Reconstitution of DSB repair in vitro
1| The initial mixture was of the following composition: 25 mM Tris acetate, pH 7.5, 1 mM ATP, 2 mM magnesium acetate, 2 mM calcium chloride, 2 mM DTT, BSA (100 μg/ml), 20 mM phosphocreatine, creatine phosphokinase (30 units/ml), dNTPs (dATP, dTTP, dCTP; 100 μM each), DNA polymerase η (1.5 ng/μl), and 32P-labeled tailed DNA (I) (30 nM, molecules). All incubations were performed at 37 °C. The reactions were stopped by addition of proteinase K (800 μg/ml) and 1.2% SDS. To prevent spontaneous annealing of the product of extension and the tailed DNA (II) during deproteinization, a 32-mer oligonucleotide (1.2 μM, molecules) that is complementary to tailed DNA (II) was added with the stop buffer. The DNA products of D-loop dissociation were deproteinized and analyzed by electrophoresis in an 8% polyacrylamide gel. If desired, the products could be also analyzed in a 1 % agarose gel, in parallel. The DNA products were visualized and quantified using a Storm 840 PhosphorImager (GE Healthcare).

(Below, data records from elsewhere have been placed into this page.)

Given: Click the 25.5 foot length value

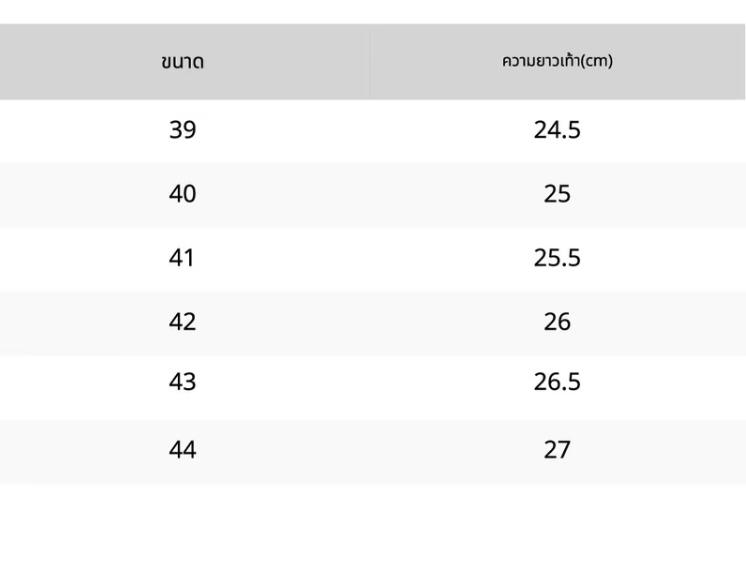Looking at the screenshot, I should [x=557, y=258].
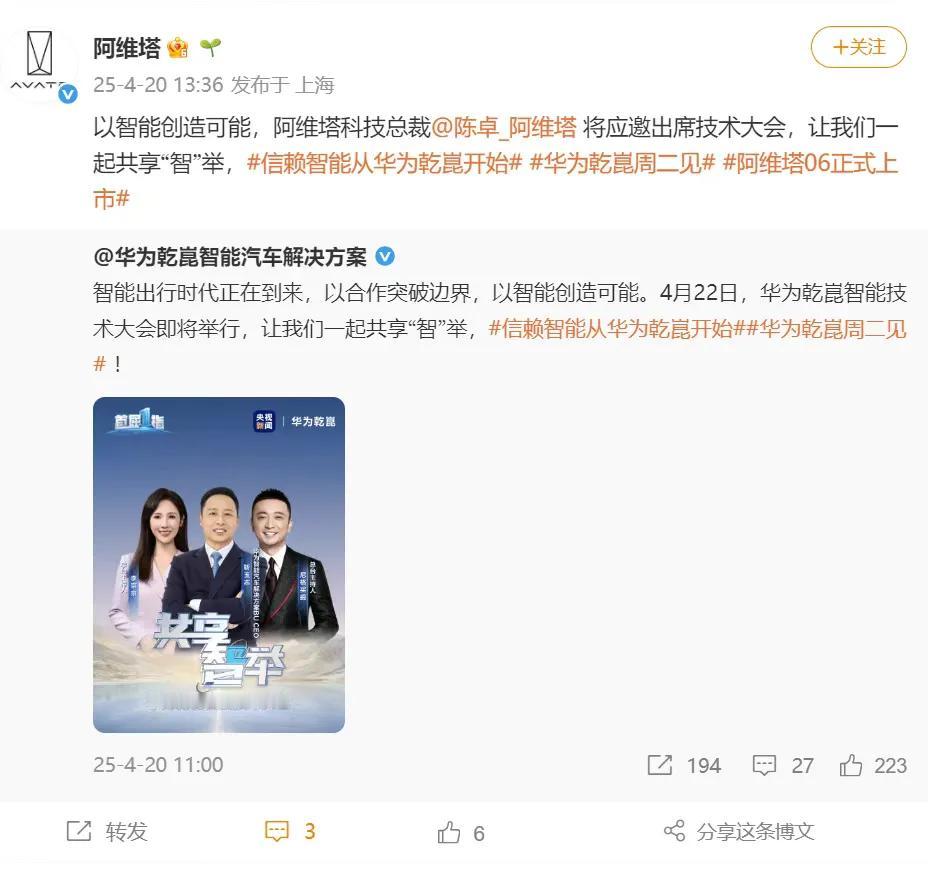The image size is (928, 874).
Task: Open hashtag #信赖智能从华为乾崑开始# in the top post
Action: click(384, 163)
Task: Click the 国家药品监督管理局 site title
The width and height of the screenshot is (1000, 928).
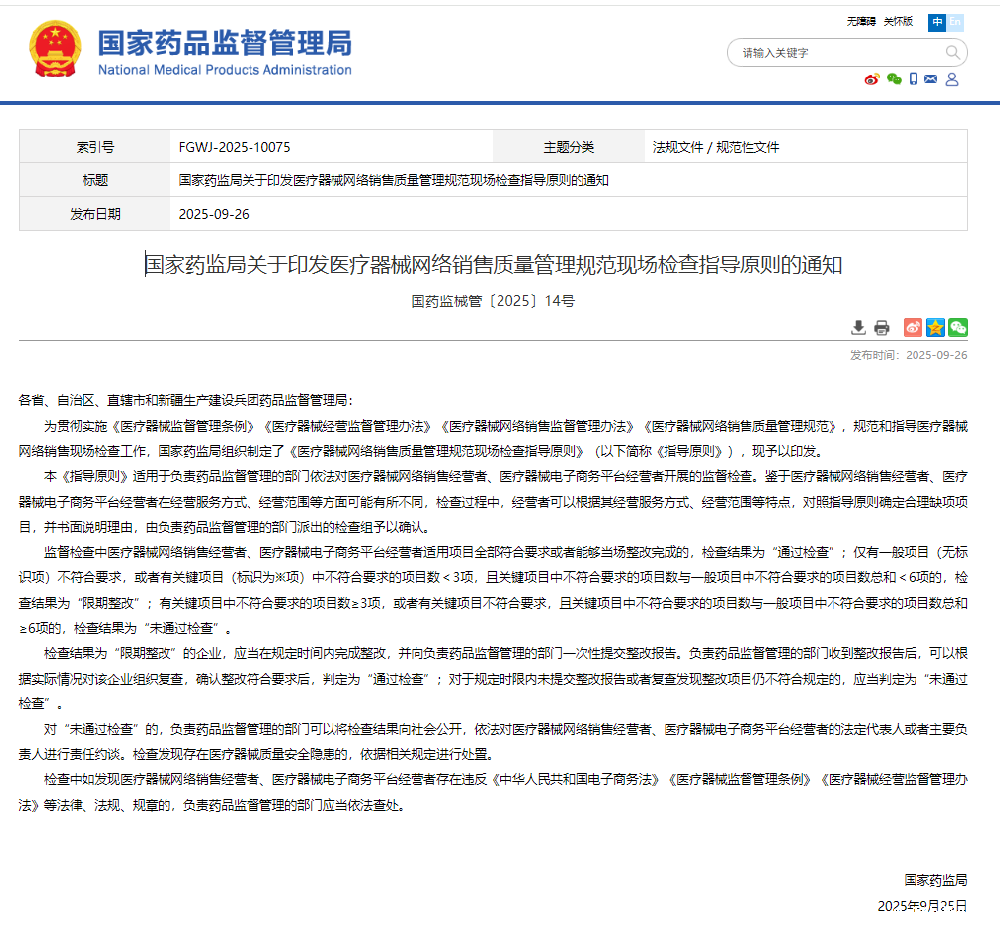Action: tap(224, 43)
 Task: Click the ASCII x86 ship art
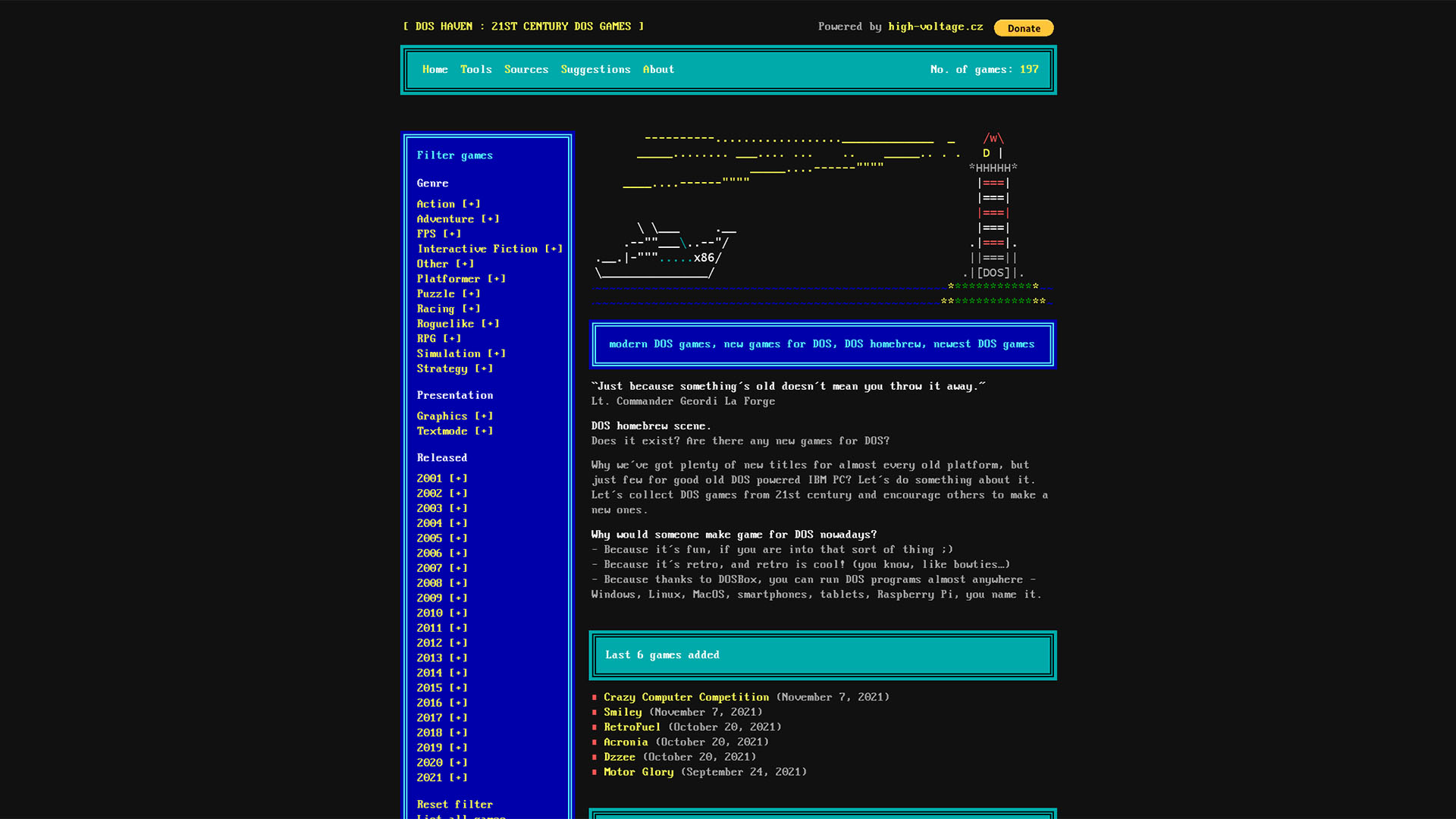coord(665,250)
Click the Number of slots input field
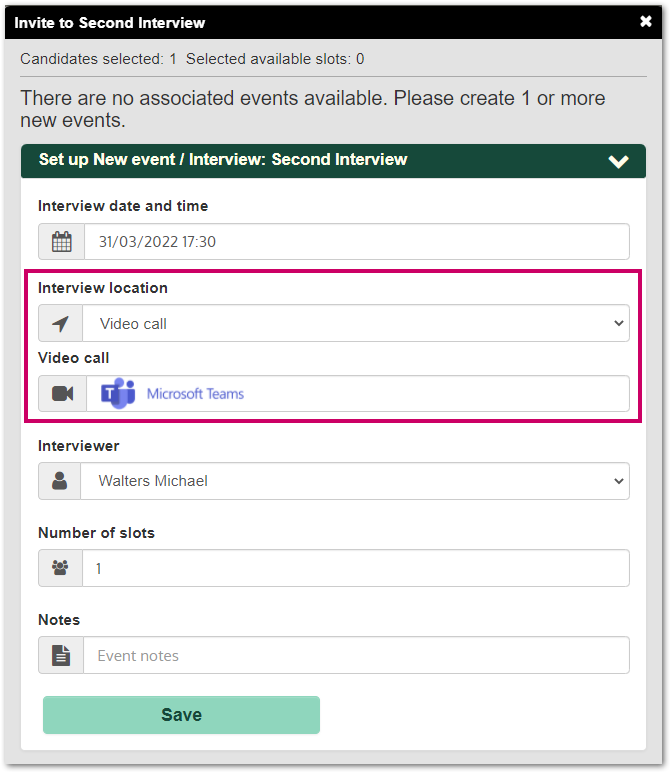671x773 pixels. 355,568
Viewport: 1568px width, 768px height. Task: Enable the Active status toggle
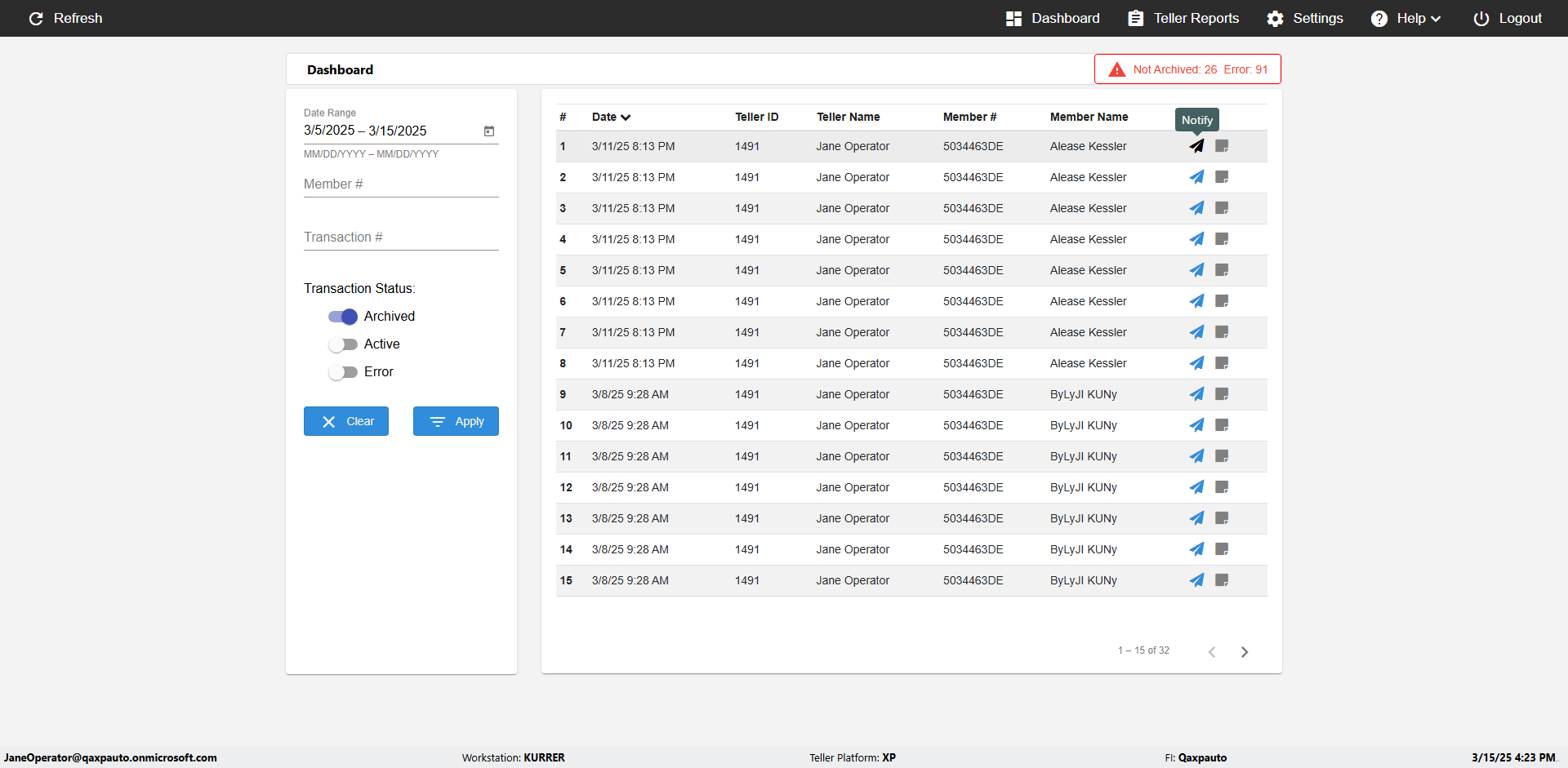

2| The reconstitution was performed by adding all proteins and DNA substrates in three steps in the indicated order followed by incubation for the indicated periods of time (Fig. 3a): RPA (225 nM) for 5 min, Rad51 (1 μM) for 15 min, pUC19 scDNA (50 μM, nucleotides) for 15 min, 2 mM of EGTA and tailed DNA (II) (30 nM, molecules) for 5 min, and finally Rad54 (200 nM) and Rad52 (1.5 μM) followed by 30 min incubation. In controls, by omitting individual protein and DNA constituents we analyzed their effects on DSB repair.
3| In the first step, 3’-tailed DNA (I) representing an early intermediate of DSB repair was mixed with DNA polymerase η and RPA. Then Rad51 protein was added to form a filament with tailed DNA. In the second step, D-loop formation was initiated by addition of pUC19 scDNA; omission of Rad51 prevented D-loop formation (Fig. 3b, lane 1). Using the 3’-end of the invading DNA as a primer, DNA polymerase η commenced DNA synthesis. The extended DNA could be visualized in a polyacrylamide gel after D-loop dissociation with Rad54 (Fig. 3b, lanes 5, 7-9). In the third step, the tailed DNA (II) complementary to the extended segment of the tailed DNA (I) was added together with 2 mM EGTA that chelated Ca2+ followed by addition of Rad54 and Rad52 proteins.
4| Rad54 catalyzed dissociation of both the original D-loops, when DNA polymerase η was omitted (Fig. 3b, lane 3) and D-loops extended with DNA polymerase η (Fig. 3b, lanes 5, 7-9). Omission of Rad54 left the D-loops intact (Fig. 3b, lanes 2, 4 and 6).
5| Rad52 annealed the extended tailed DNA (I) dissociated from the D-loops with the complementary tailed DNA (II) (Fig. 3b, lane 9); Rad52 omission prevented annealing (Fig. 3b, lane 8). Omission of RPA rendered Rad52 dispensable, since after D-loops dissociation with Rad54 tailed DNAs could anneal either spontaneously or with an assistance of Rad51 or Rad54 proteins (Fig. 3b, lane 7). Overall, the reactions yielded an expected DSB repair product directly demonstrating the feasibility of the SDSA mechanism of DSB repair.